This blog post is my attempt to explain a critical mismatch between how much people trust LLMs and how much they probably should be trusted. I believe this disparity is partly due to everyone being used to traditional computing paradigms that almost always return the correct or near optimal solutions to the problems that they were designed to solve.
To get my points across, I will be using some of the popular softwares everyone uses as examples and comparing their working, output and failure modes against LLMs in this blog. These softwares include Maps that show the fastest route to a place, Excel and other databases that hold data and compute results effortlessly and accurately, and chat apps that reliably transmit messages between users. The interactions with these softwares over time built an implicit trust in the outputs we receive from them which translated to us trusting the output from LLMs too.
There are bugs and errors in traditional softwares too, but their most common failure mode is to display an error message or a program crash, both of which are evident to the user. For LLMs on the other hand, the most common failure mode is hallucinations, where incorrect information is represented as accurate with confidence. This makes it much harder to notice the instances in which LLMs fail.

This brings us to the point on why LLMs cannot be as reliable as the previously mentioned apps. Traditional software applications do severely narrow tasks compared to LLMs and have very restricted input and output formats. The main ones for the above used examples being, source and destination in maps, data or formula in Excel, and text messages in chat apps. A well-defined and deterministic algorithm computes the output based on the inputs for these cases. There are also very few variations of the tasks that these programs have to handle. This allows each case-specific algorithm to be manually programmed as per how we want the output to be.
In contrast, LLMs are a generalized learned function that accepts natural language input and is capable of doing the requested task in the prompt such as explaining topics, text summarization, idea brainstorming, or holding conversations.
This requires LLMs to have information on a vast number of topics and also have an internal world model representation to accurately find the relationships between them. This information is stored in the weights of the LLMs which are a collection of numbers that are learned during training. The amount of weights an LLM can store is predefined at the time of training and is chosen considering practical training and inference costs.
The limited amount of weights forces LLMs to store information in a compressed way, much like trying to memorize an entire library by taking summary notes. Just as you would lose details and occasionally misremember facts when working from condensed notes, LLMs must compress the vast knowledge from their training data into a fixed number of parameters. This compression is inherently lossy which means some information gets distorted or lost in the process. This is why distortions and hallucinations are inevitable with the current LLM architectures.
The natural language and conversational style interaction with the LLMs also leads to people anthropomorphizing and attributing human-like understanding of concepts to them. This is wrong as LLMs are trained for the task of next token(a small unit of text like a word or few letters) prediction and do not have an inherent knowledge or understanding of concepts like we expect from other humans. Instead LLMs do pattern matching with its training data and generate the next most probable collection of tokens that would follow the input.
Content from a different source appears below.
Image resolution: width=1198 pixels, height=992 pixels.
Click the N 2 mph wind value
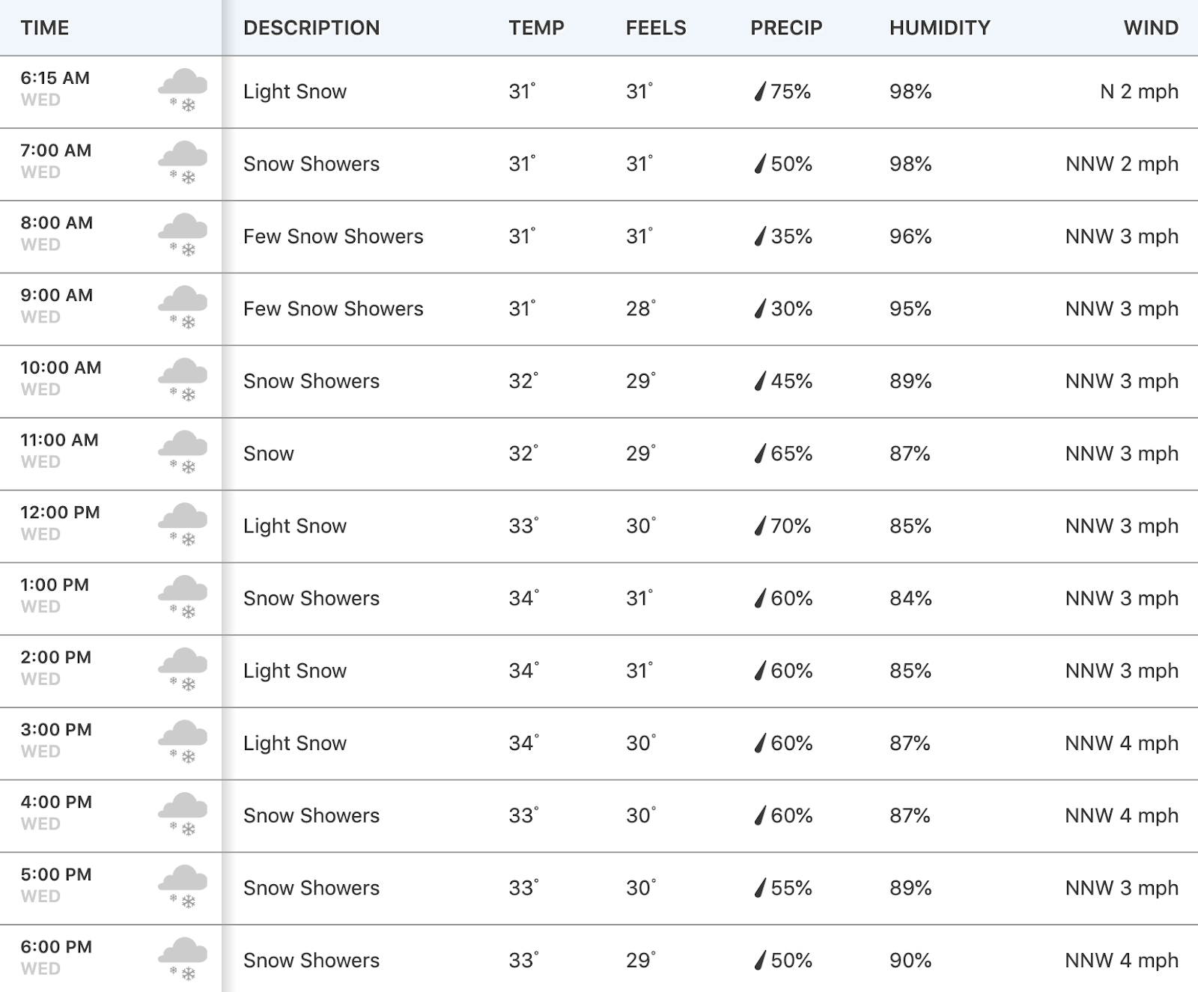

So what is the appropriate trust we should place on the outputs from LLMs? It depends on the importance of the task and consequences due to wrong decisions. You want to refine a paragraph you wrote? Just proofread the output to ensure that it conveys the same idea you wanted to convey. Want to learn the basics of a popular topic like programming or skills like basic cooking? The outputs are correct almost all the time. However, talk to it in depth about a topic you know about — in my case, Deep Learning — and you’ll see it making up facts or coming to the wrong conclusions using flawed reasoning steps. Even for simple tasks, LLMs can hallucinate information, like the CSV parsing failure in the above Twitter post. Overall, I think the appropriate trust should be a good amount of cynicism on the LLM output which will be used for making non-trivial decisions. Cross check the facts on your own, ask the LLM to explain the reasoning process and also pass the same query multiple times in new sessions or with different LLMs to check if the response changes.
The part where LLMs excel is brainstorming ideas along with you and creating the initial draft. This allows quick iteration of ideas and also identifies potential gaps in your reasoning. They are also good at reformatting, summarizing, providing critiques and refining already existing content. In fact, I relied on LLMs extensively while writing this blog, from grammar correction to helping me spot gaps I might have missed. LLMs are really useful for these everyday tasks and this post is not intended to discourage people from using them. Instead I just want others to be more aware of the drawbacks and use them more responsibly.
As time progresses, the general public will become more used to the capabilities of the LLMs and will undergo a trust calibration. The LLMs will also get better over time, reducing hallucinations and being more grounded. However, the evolution will take time and we as users have to maintain a healthy amount of skepticism — knowing when to trust the output, when to verify and when to look elsewhere.